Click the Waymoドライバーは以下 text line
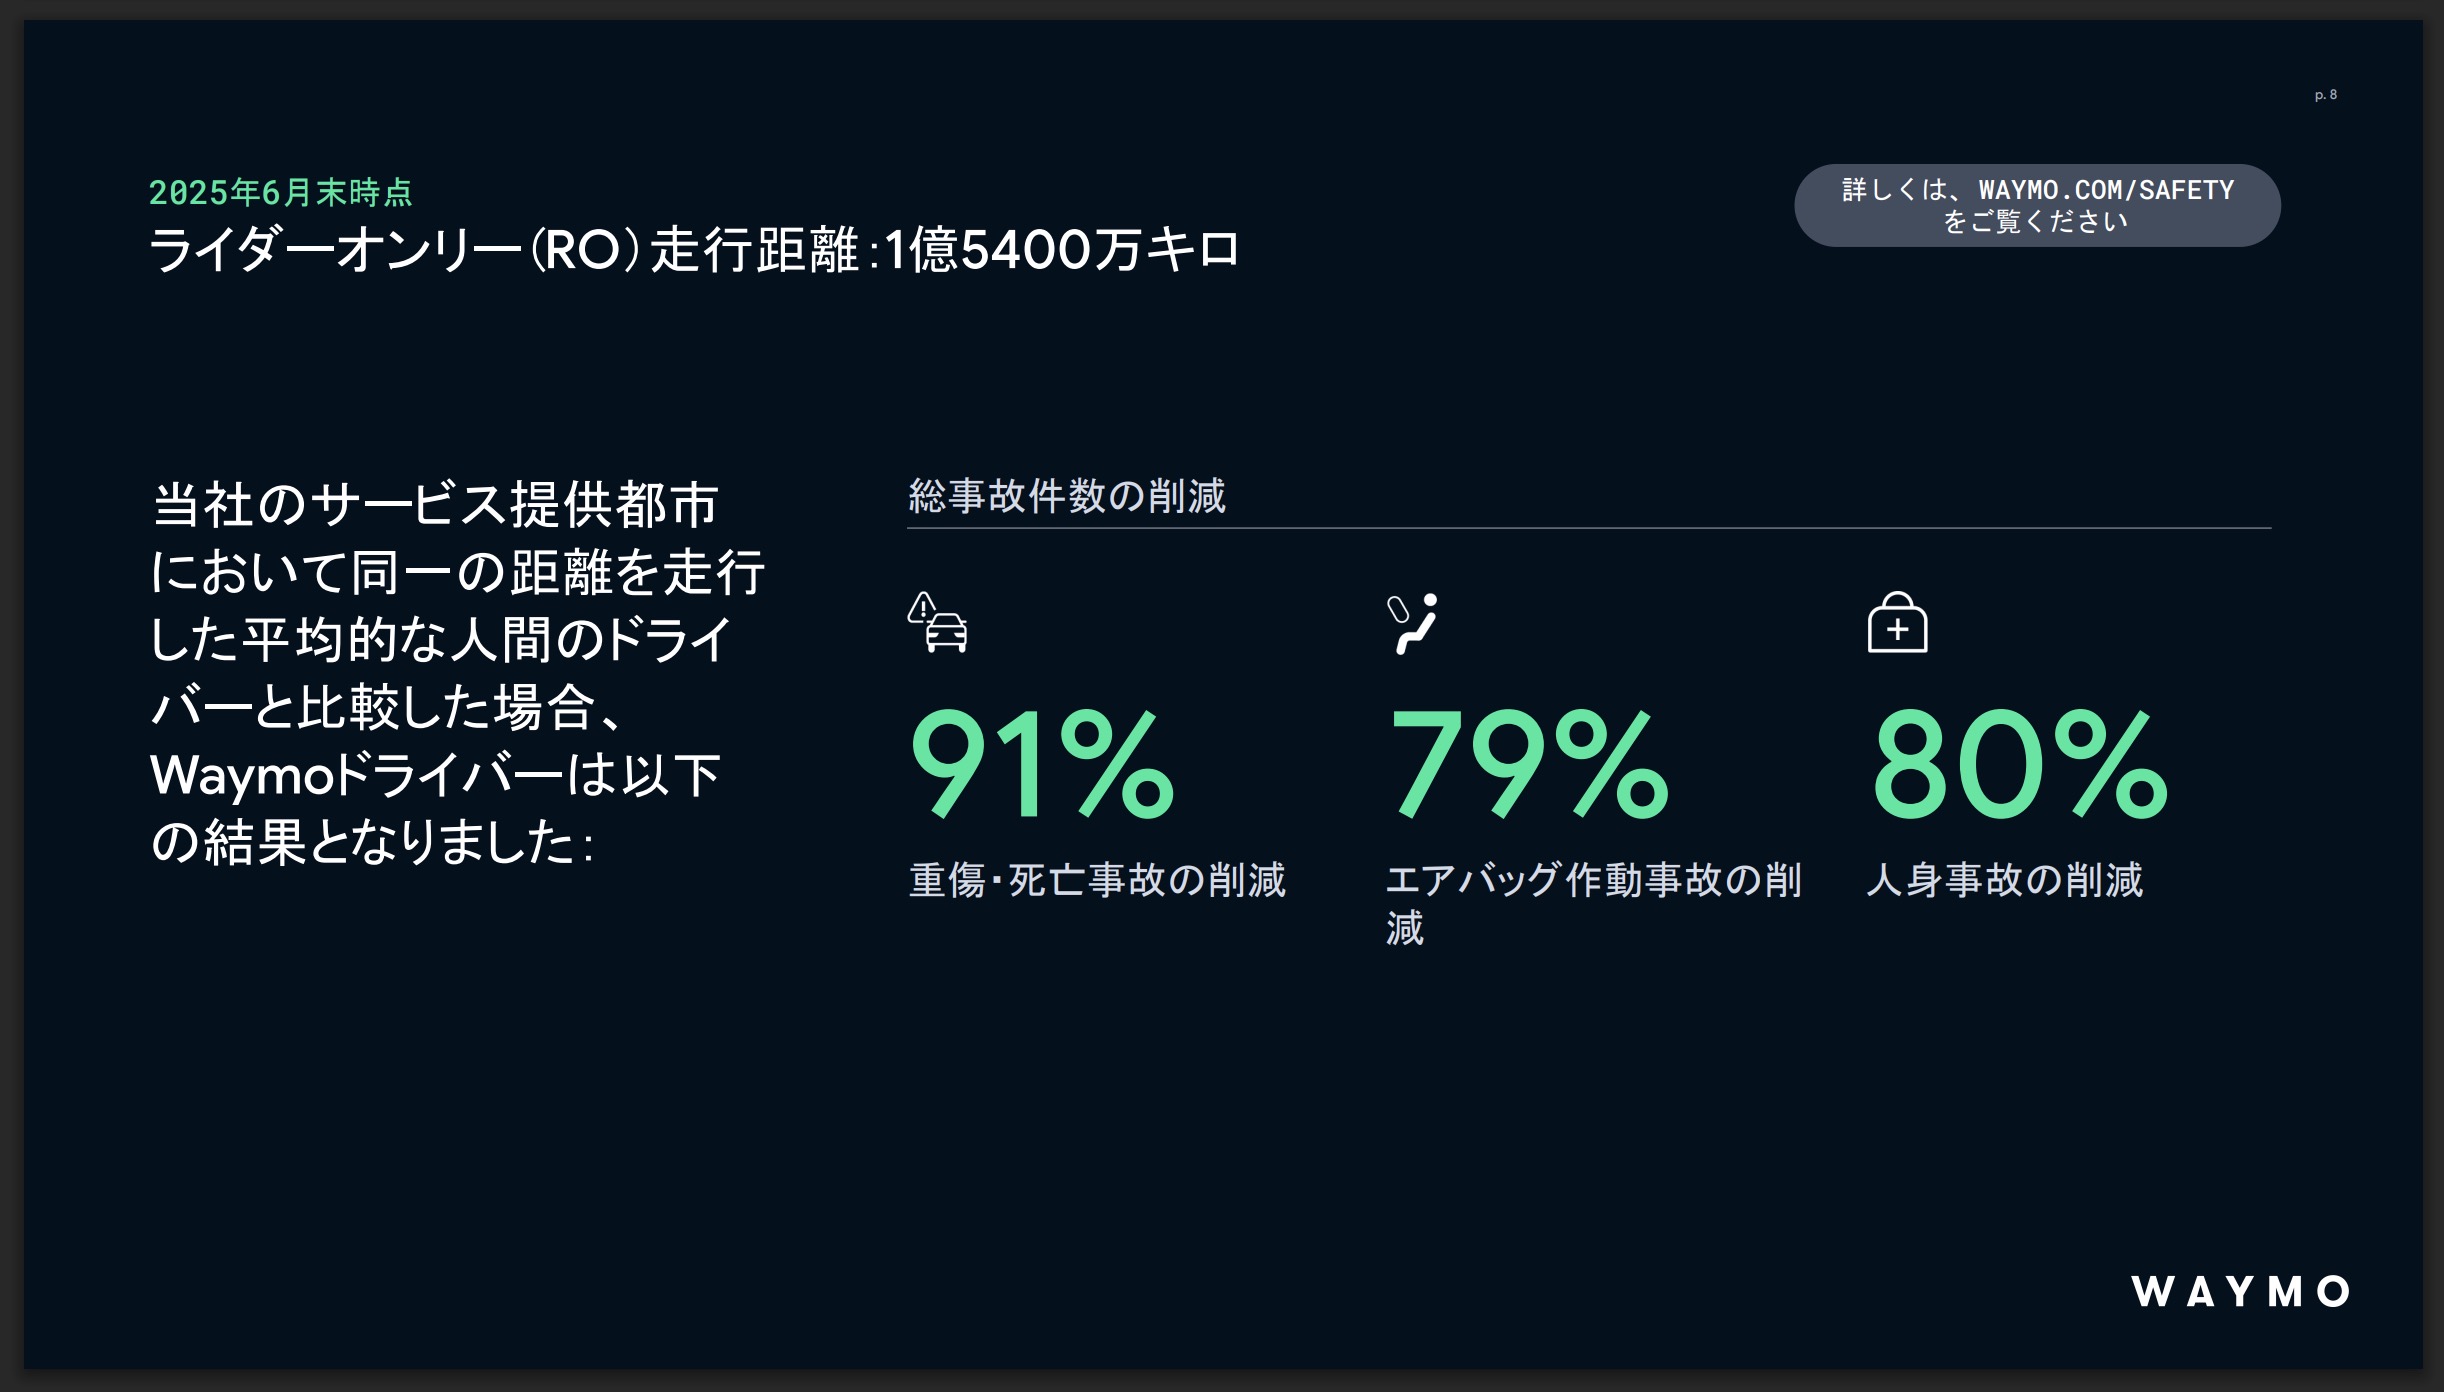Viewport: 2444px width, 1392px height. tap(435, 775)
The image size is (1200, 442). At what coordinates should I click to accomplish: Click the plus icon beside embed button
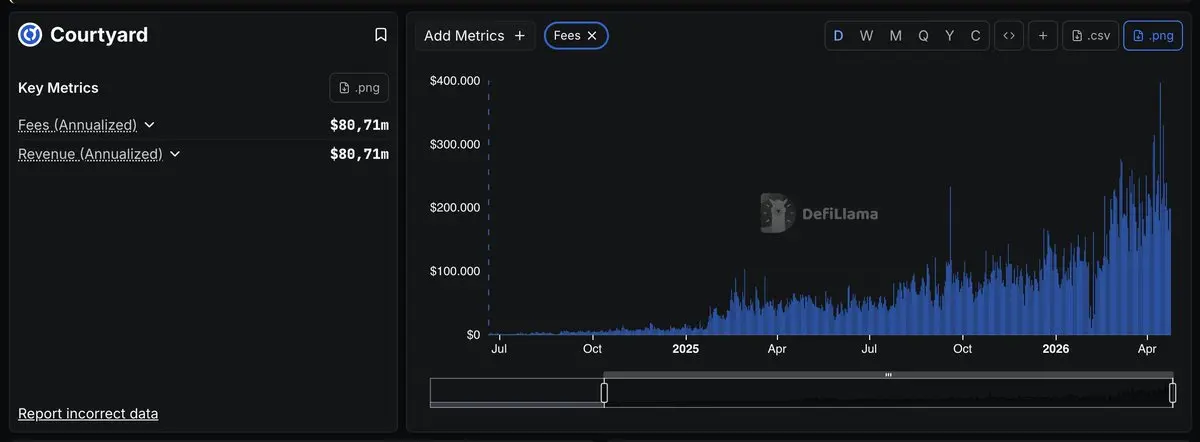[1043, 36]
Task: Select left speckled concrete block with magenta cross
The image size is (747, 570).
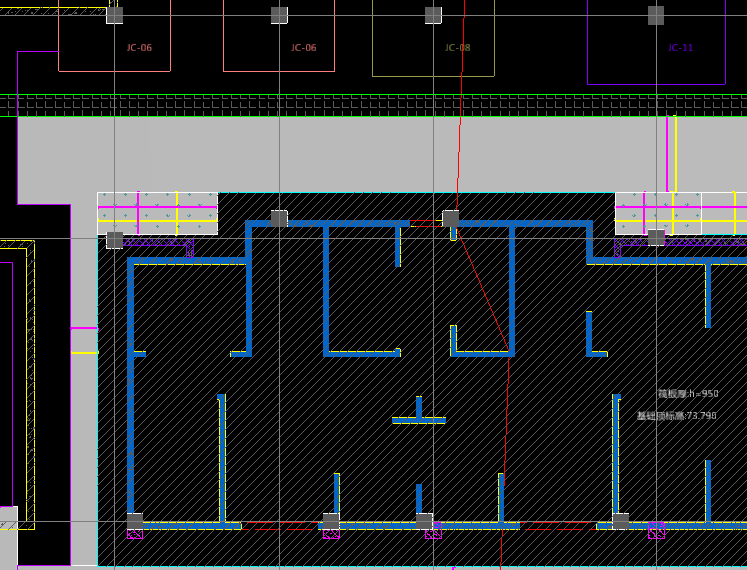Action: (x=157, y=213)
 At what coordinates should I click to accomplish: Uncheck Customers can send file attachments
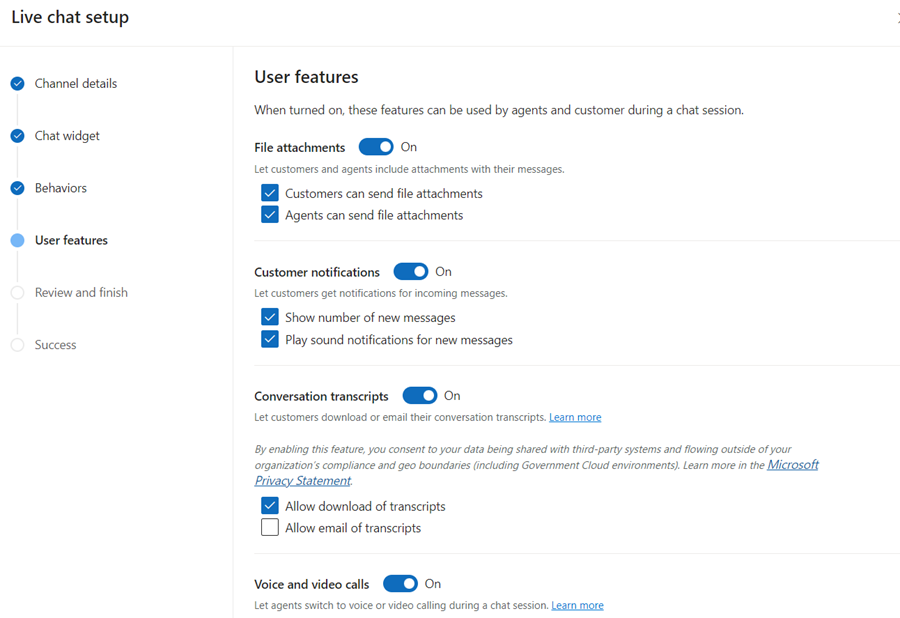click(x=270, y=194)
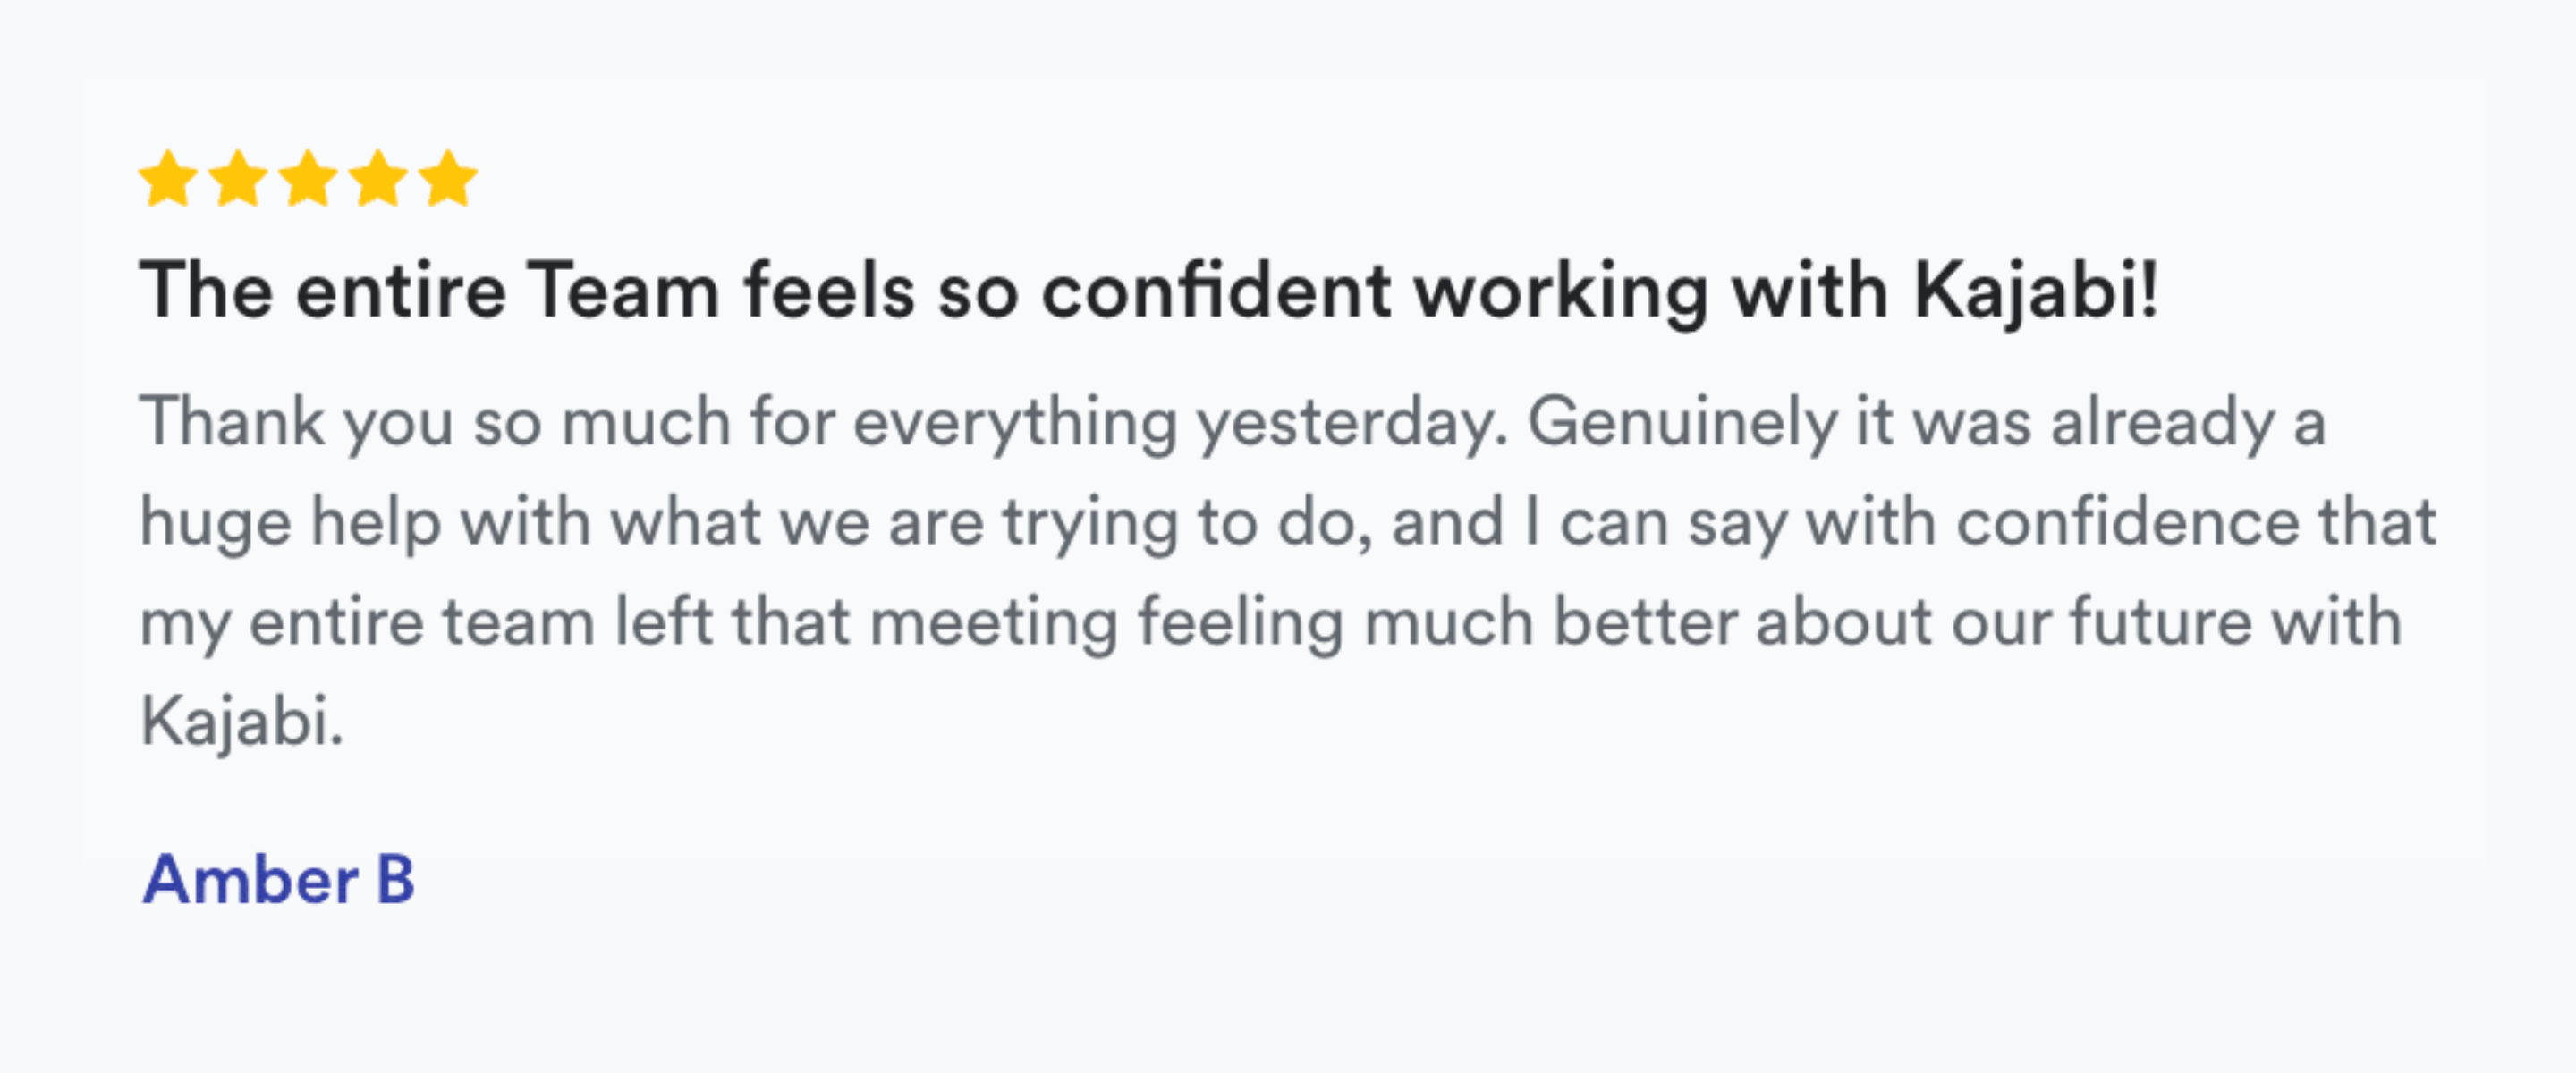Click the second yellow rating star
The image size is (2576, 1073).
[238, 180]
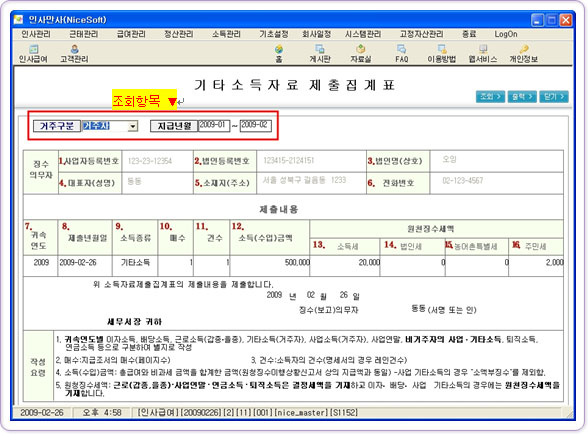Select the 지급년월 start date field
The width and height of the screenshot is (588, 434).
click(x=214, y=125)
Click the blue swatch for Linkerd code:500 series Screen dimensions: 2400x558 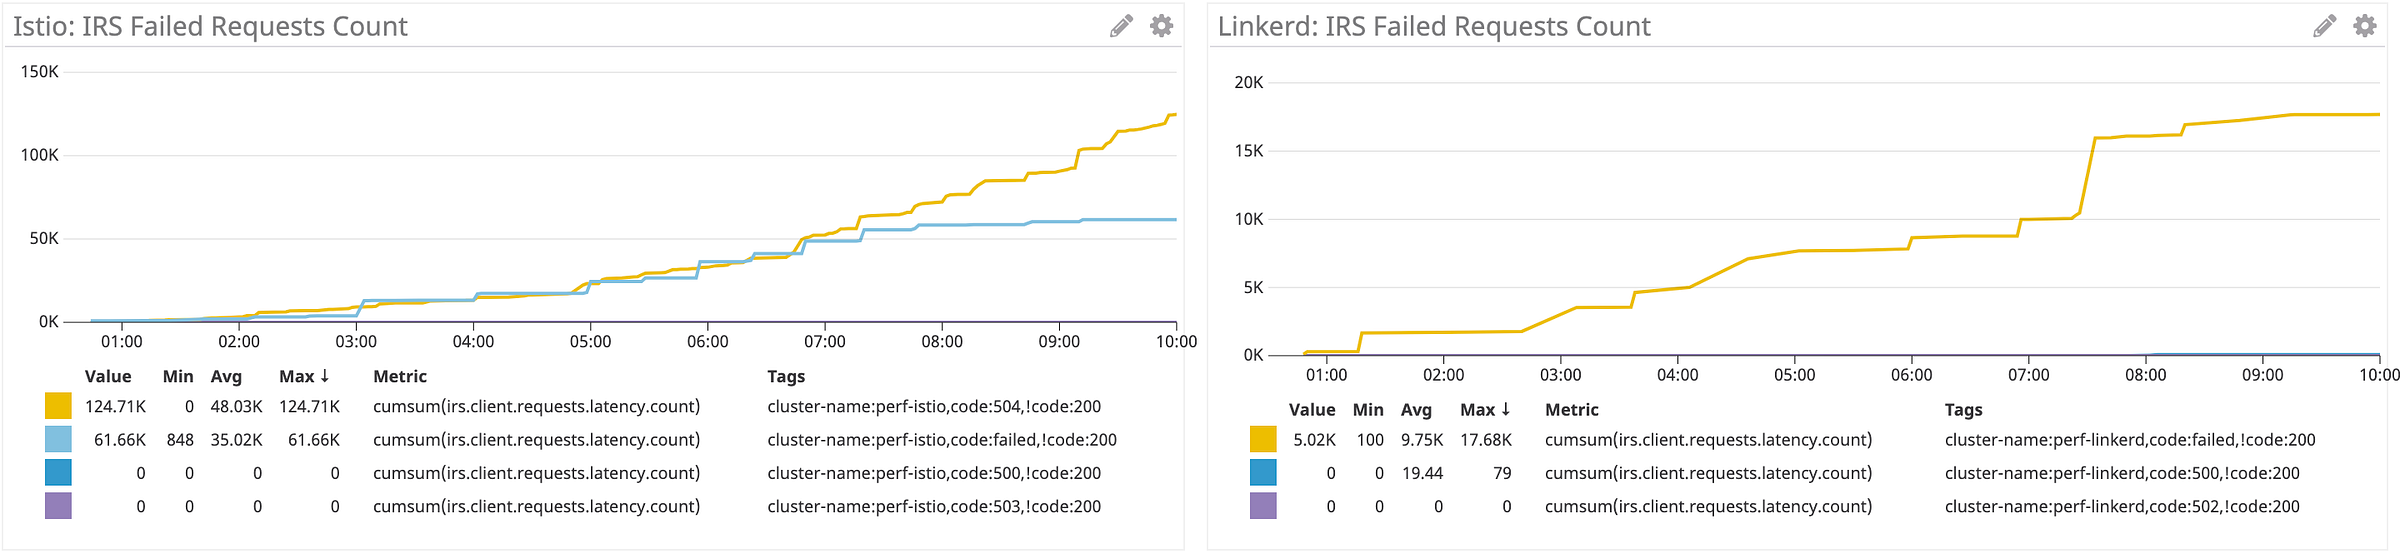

============

[WHAT THE TASK ASKS] Your answer must be a verbatim copy of the entries above, with no images included.

[WRITTEN RESPONSE]
Click the Waymoドライバーは以下 text line
Viewport: 2444px width, 1392px height. tap(435, 775)
The image size is (1200, 442). At what coordinates should I click to accomplish: Click the plus icon beside embed button
[1043, 36]
Task: Select left speckled concrete block with magenta cross
The image size is (747, 570).
Action: (x=157, y=213)
 At what coordinates should I click to accomplish: Uncheck Customers can send file attachments
click(x=270, y=194)
Click the second yellow rating star
The image size is (2576, 1073).
[238, 180]
Select the 지급년월 start date field
The width and height of the screenshot is (588, 434).
click(x=214, y=125)
Click the blue swatch for Linkerd code:500 series Screen dimensions: 2400x558 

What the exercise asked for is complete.